What needs to be done: What must be written out is each line from the one holding "Nou Living (40, 1728)" through the end of the records, word for word, minus any pictures.

(Collected data entries)

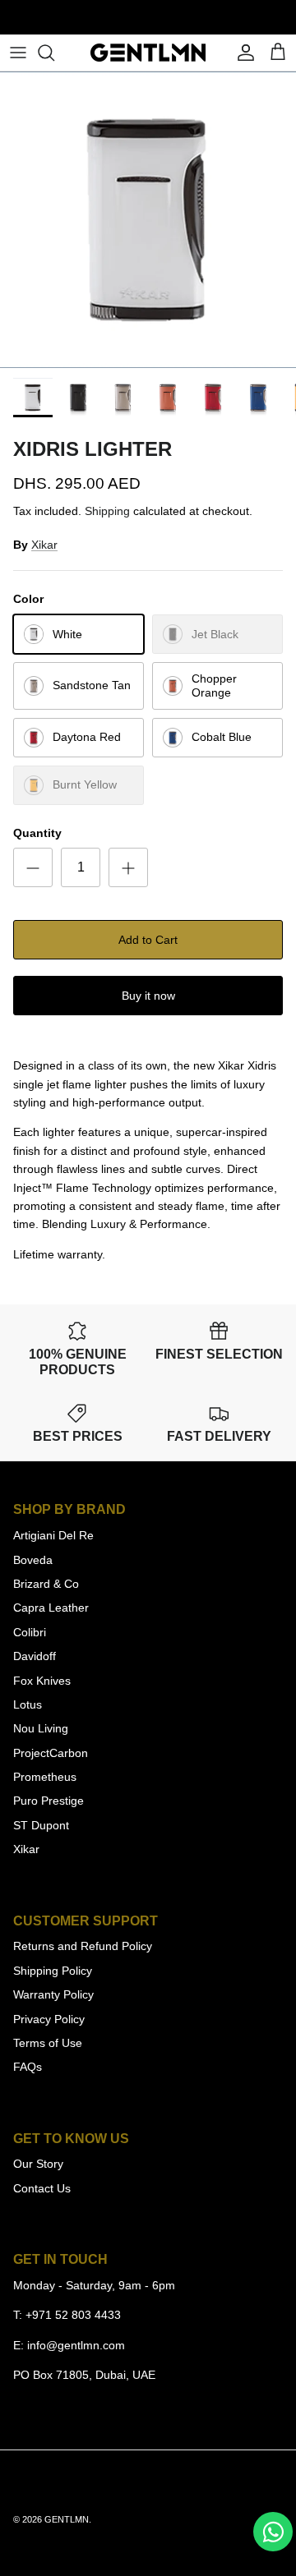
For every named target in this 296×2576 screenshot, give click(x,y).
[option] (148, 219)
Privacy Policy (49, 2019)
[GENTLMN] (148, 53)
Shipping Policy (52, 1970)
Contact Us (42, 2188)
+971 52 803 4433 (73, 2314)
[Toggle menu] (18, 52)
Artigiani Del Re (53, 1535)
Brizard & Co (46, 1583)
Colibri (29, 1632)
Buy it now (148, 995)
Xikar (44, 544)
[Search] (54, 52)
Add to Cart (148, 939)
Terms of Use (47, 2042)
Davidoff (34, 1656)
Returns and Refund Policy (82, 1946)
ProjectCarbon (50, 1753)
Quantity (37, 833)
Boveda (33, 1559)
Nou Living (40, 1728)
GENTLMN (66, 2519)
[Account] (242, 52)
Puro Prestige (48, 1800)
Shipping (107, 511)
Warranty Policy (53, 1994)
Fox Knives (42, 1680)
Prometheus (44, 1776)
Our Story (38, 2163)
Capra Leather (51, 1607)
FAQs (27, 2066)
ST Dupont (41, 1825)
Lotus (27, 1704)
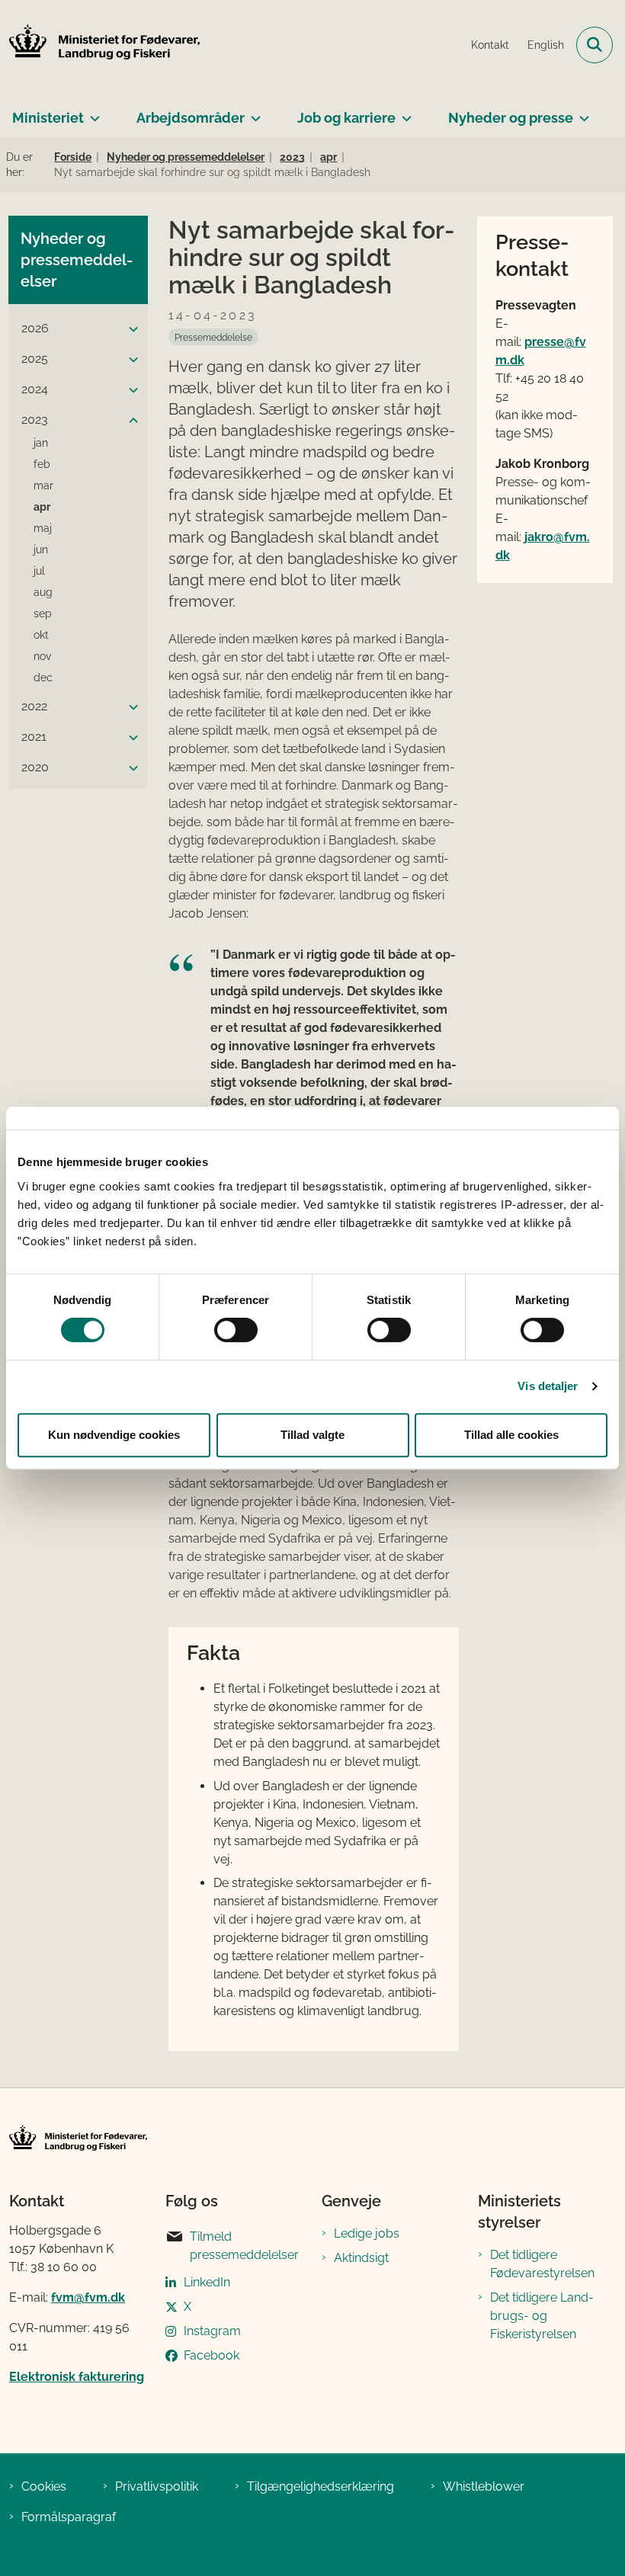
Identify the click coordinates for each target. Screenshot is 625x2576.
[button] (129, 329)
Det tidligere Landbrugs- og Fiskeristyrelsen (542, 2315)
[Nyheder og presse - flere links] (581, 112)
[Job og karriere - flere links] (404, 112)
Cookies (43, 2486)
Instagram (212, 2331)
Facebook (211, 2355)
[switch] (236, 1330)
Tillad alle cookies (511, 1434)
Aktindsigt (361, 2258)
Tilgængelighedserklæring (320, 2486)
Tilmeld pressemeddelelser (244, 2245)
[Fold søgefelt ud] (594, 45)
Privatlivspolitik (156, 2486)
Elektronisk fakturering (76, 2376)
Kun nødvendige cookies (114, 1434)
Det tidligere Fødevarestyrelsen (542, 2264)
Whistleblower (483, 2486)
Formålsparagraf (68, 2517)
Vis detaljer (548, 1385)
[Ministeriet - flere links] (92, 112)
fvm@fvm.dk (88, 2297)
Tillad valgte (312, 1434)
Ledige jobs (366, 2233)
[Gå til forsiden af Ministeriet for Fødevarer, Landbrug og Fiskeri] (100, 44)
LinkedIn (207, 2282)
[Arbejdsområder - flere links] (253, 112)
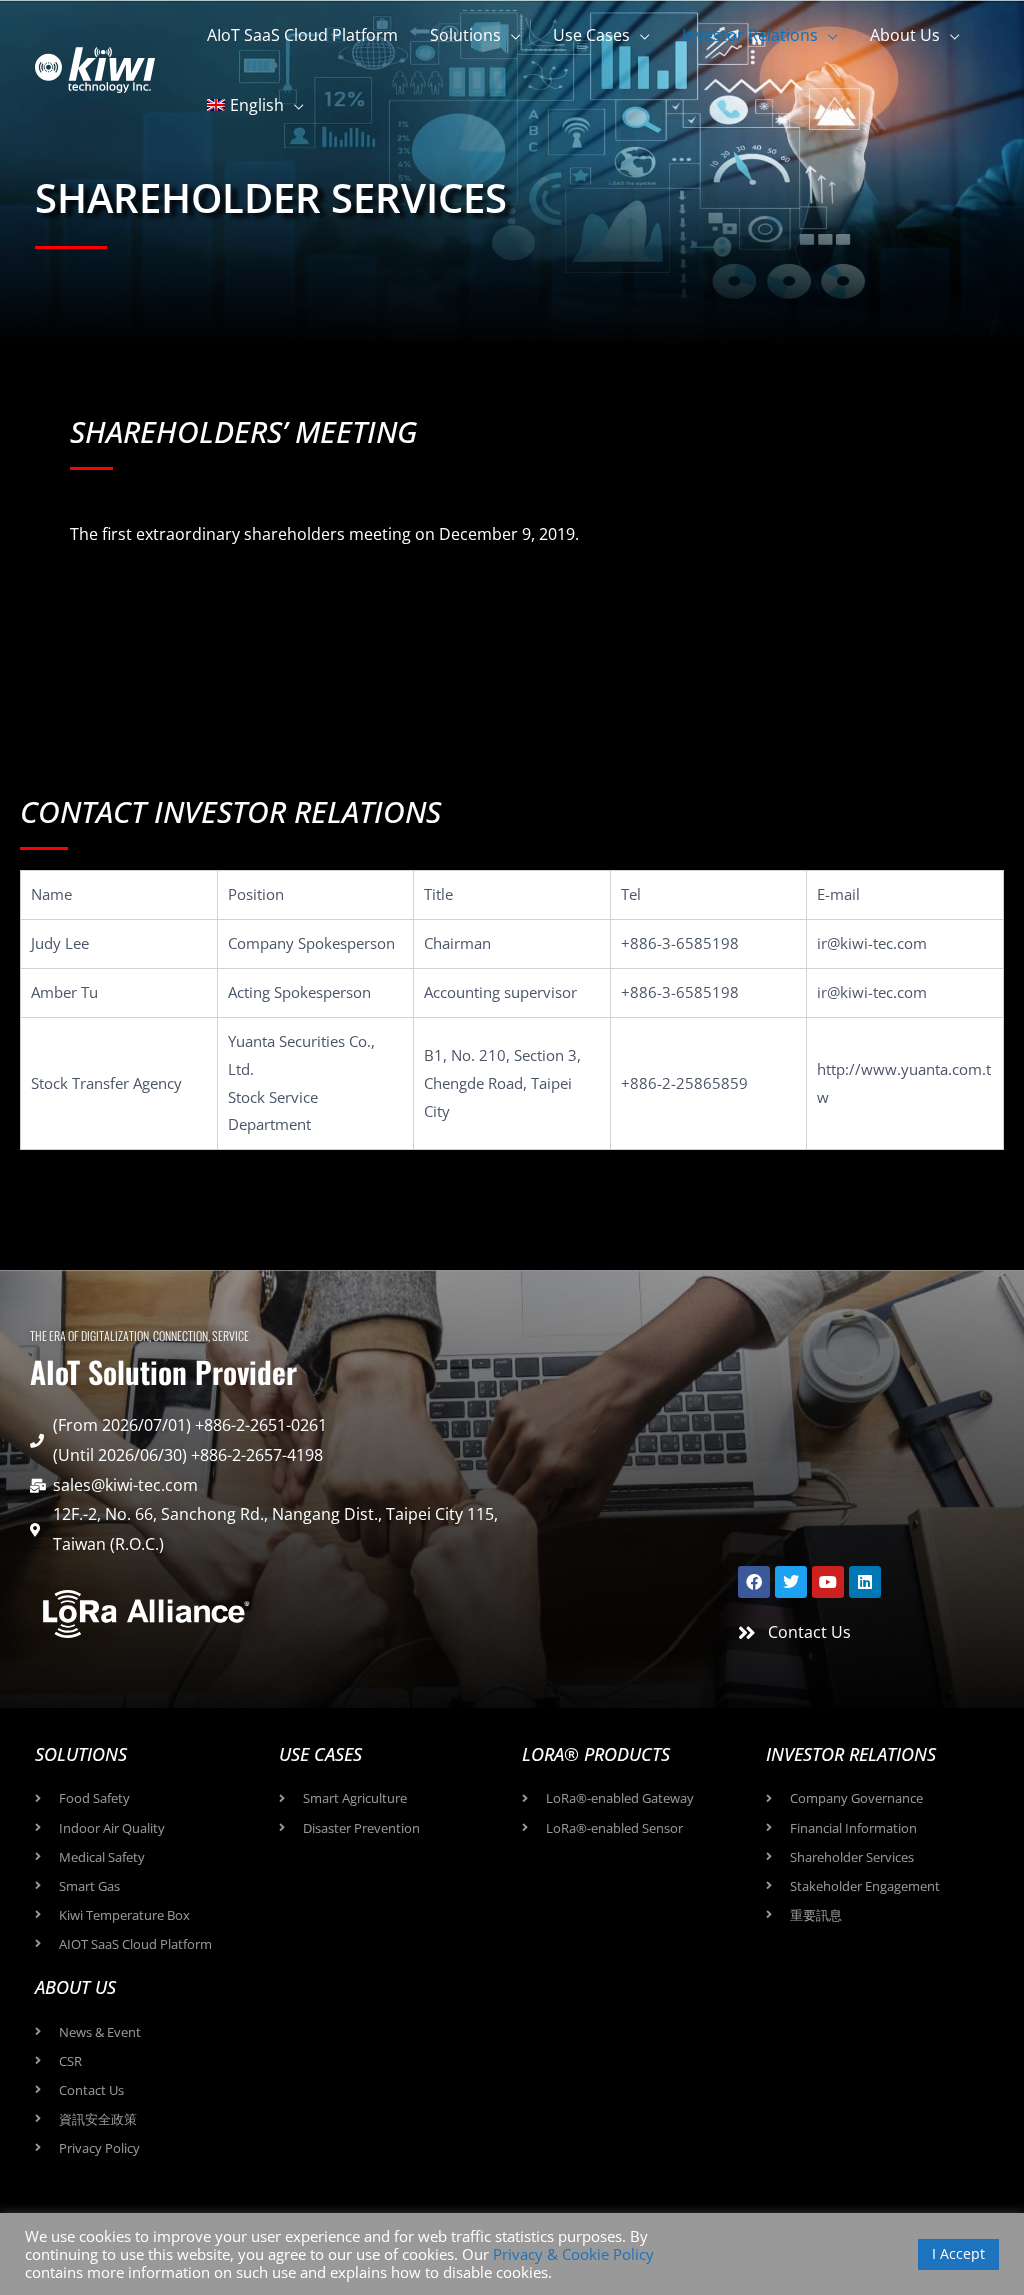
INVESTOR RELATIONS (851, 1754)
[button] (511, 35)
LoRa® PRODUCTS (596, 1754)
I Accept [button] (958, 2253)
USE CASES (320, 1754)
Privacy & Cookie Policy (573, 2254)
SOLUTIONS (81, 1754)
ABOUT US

Result of the task:
Nou Living (40, 1728)
GENTLMN (66, 2519)
[Account] (242, 52)
Puro Prestige (48, 1800)
Shipping (107, 511)
Warranty Policy (53, 1994)
Fox Knives (42, 1680)
Prometheus (44, 1776)
Our Story (38, 2163)
Capra Leather (51, 1607)
FAQs (27, 2066)
ST Dupont (41, 1825)
Lotus (27, 1704)
Identify the click coordinates for each target. Screenshot is 625x2576.
[button] (129, 329)
Det tidligere Landbrugs- og Fiskeristyrelsen (542, 2315)
[Nyheder og presse - flere links] (581, 112)
[Job og karriere - flere links] (404, 112)
Cookies (43, 2486)
Instagram (212, 2331)
Facebook (211, 2355)
[switch] (236, 1330)
Tillad alle cookies (511, 1434)
Aktindsigt (361, 2258)
Tilgængelighedserklæring (320, 2486)
Tilmeld pressemeddelelser (244, 2245)
[Fold søgefelt ud] (594, 45)
Privatlivspolitik (156, 2486)
Elektronisk fakturering (76, 2376)
Kun nødvendige cookies (114, 1434)
Det tidligere Fødevarestyrelsen (542, 2264)
Whistleblower (483, 2486)
Formålsparagraf (68, 2517)
Vis detaljer (548, 1385)
[Ministeriet - flere links] (92, 112)
fvm@fvm.dk (88, 2297)
Tillad valgte (312, 1434)
Ledige jobs (366, 2233)
[Gå til forsiden af Ministeriet for Fødevarer, Landbrug og Fiskeri] (100, 44)
LinkedIn (207, 2282)
[Arbejdsområder - flere links] (253, 112)
INVESTOR RELATIONS (851, 1754)
[button] (511, 35)
LoRa® PRODUCTS (596, 1754)
I Accept [button] (958, 2253)
USE CASES (320, 1754)
Privacy & Cookie Policy (573, 2254)
SOLUTIONS (81, 1754)
ABOUT US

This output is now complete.